Cysteamine is the chemical compound with the formula HSCH₂CH₂NH₂. It is the simplest stable aminothiol and a degradation product of the amino acid cysteine. It is often used as the hydrochloride salt, HSCH₂CH₂NH₃Cl. The comparatively high melting point of cysteamine (95-97 °C), indicates that it exists in a salt form.

In mammals is formed in the degradation of Coenzyme A when pantetheine is formed, which in turn is broken down into cysteamine and pantothenic acid.
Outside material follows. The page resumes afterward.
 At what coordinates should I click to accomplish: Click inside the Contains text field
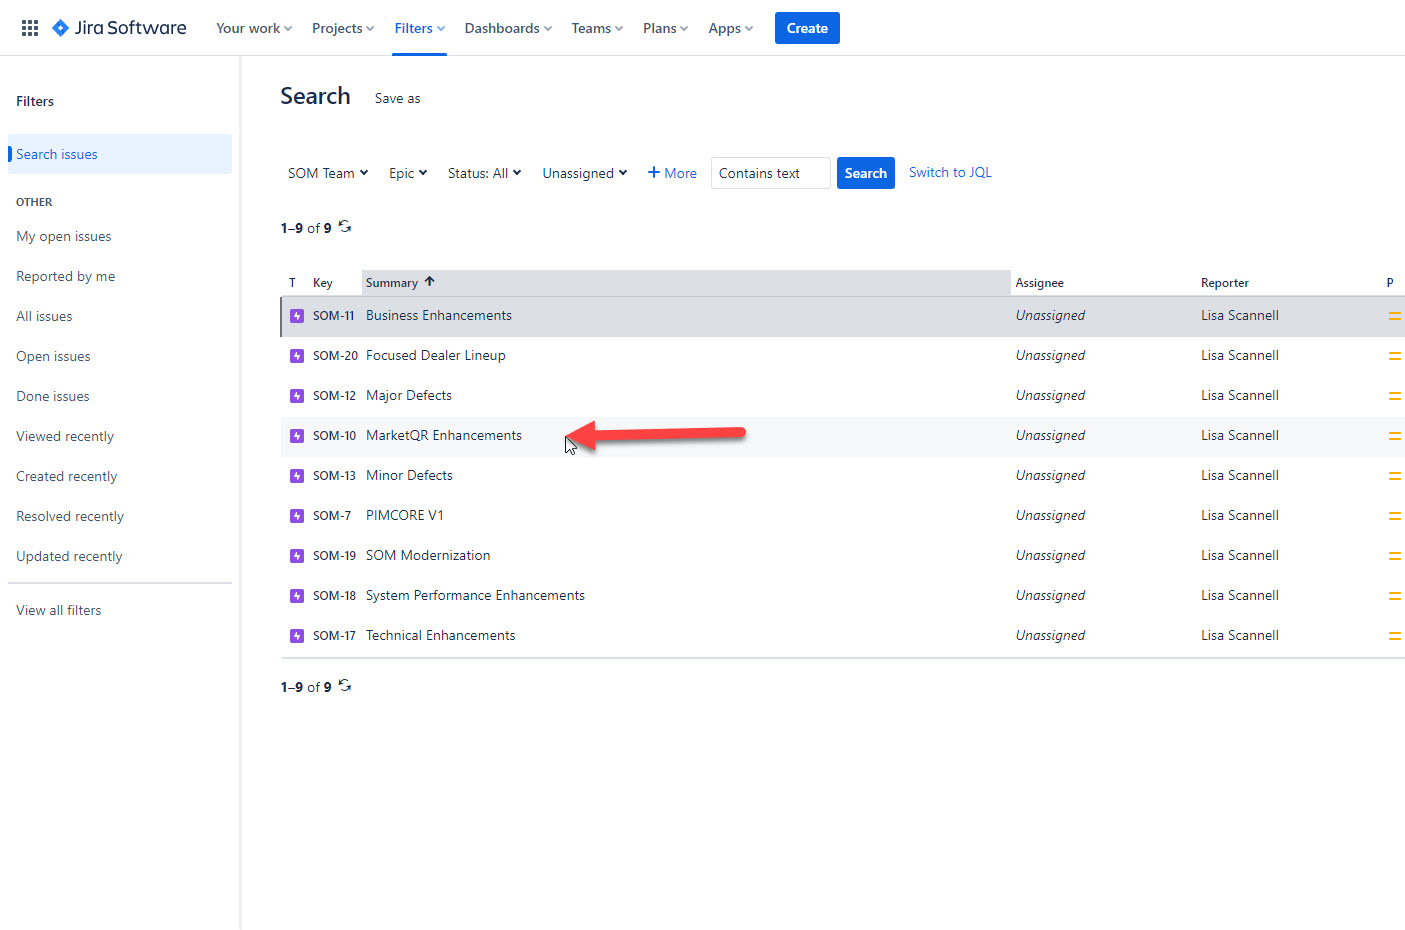[x=769, y=172]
It is used in the biosynthesis of homotaurine.

Various salt forms have been worked with in labs, in clinical trials, and in marketed drugs, including cysteamine hydrochloride, phosphocysteamine, and cysteamine bitartrate; marketed capsules are the cysteamine bitartrate salt.

History

Cysteamine was first approved as a drug for cystinosis in the US in 1994. An extended release form was approved in 2013.

Society and culture

In 2013, the regular capsule of cysteamine cost about $8,000 per year; the extended release form that was introduced that year was priced at $250,000 per year.

Research

It was studied in in vitro and animal models for radiation protection in the 1950s, and in similar models from the 1970s onwards for sickle cell anemia, effects on growth, its ability to modulate the immune system, and as a possible inhibitor of HIV.
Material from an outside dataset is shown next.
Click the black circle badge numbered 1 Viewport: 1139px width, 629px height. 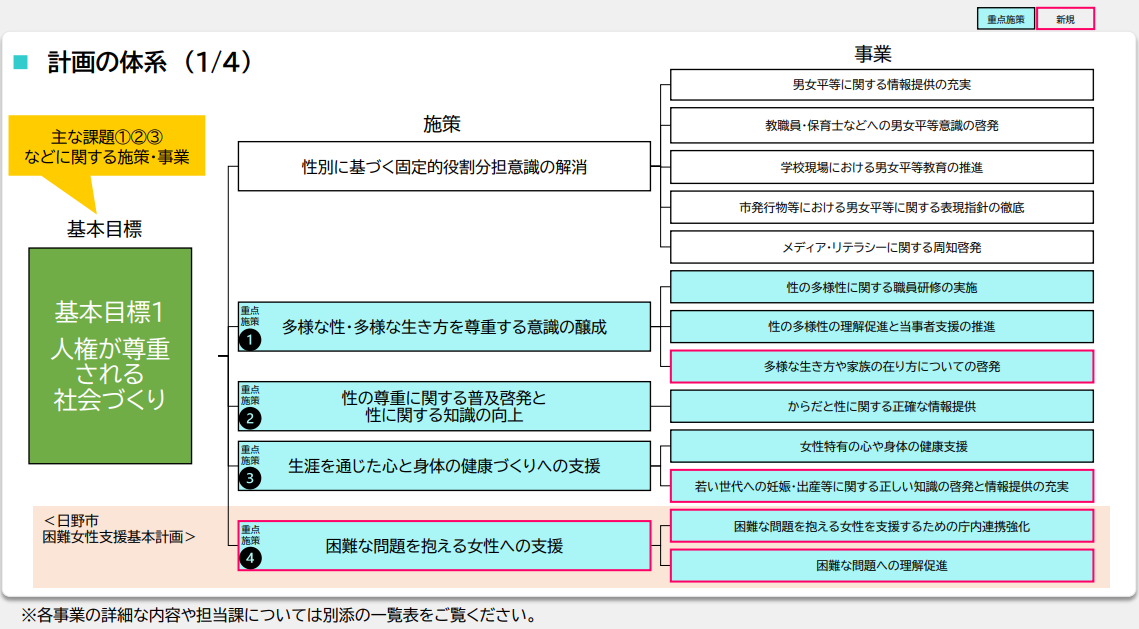(250, 339)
In the 1970s it was tested in clinical trials for Paracetamol toxicity which it failed, and in clinical trials for systemic lupus erythematosus in the 1990s and early 2000s, which it also failed.

Clinical trials in Huntington's disease were begun in the 1990s and were ongoing as of 2015.

As of 2013 it was in clinical trials for Parkinson's disease, malaria, some neuropsychiatric disorders, and some cancers.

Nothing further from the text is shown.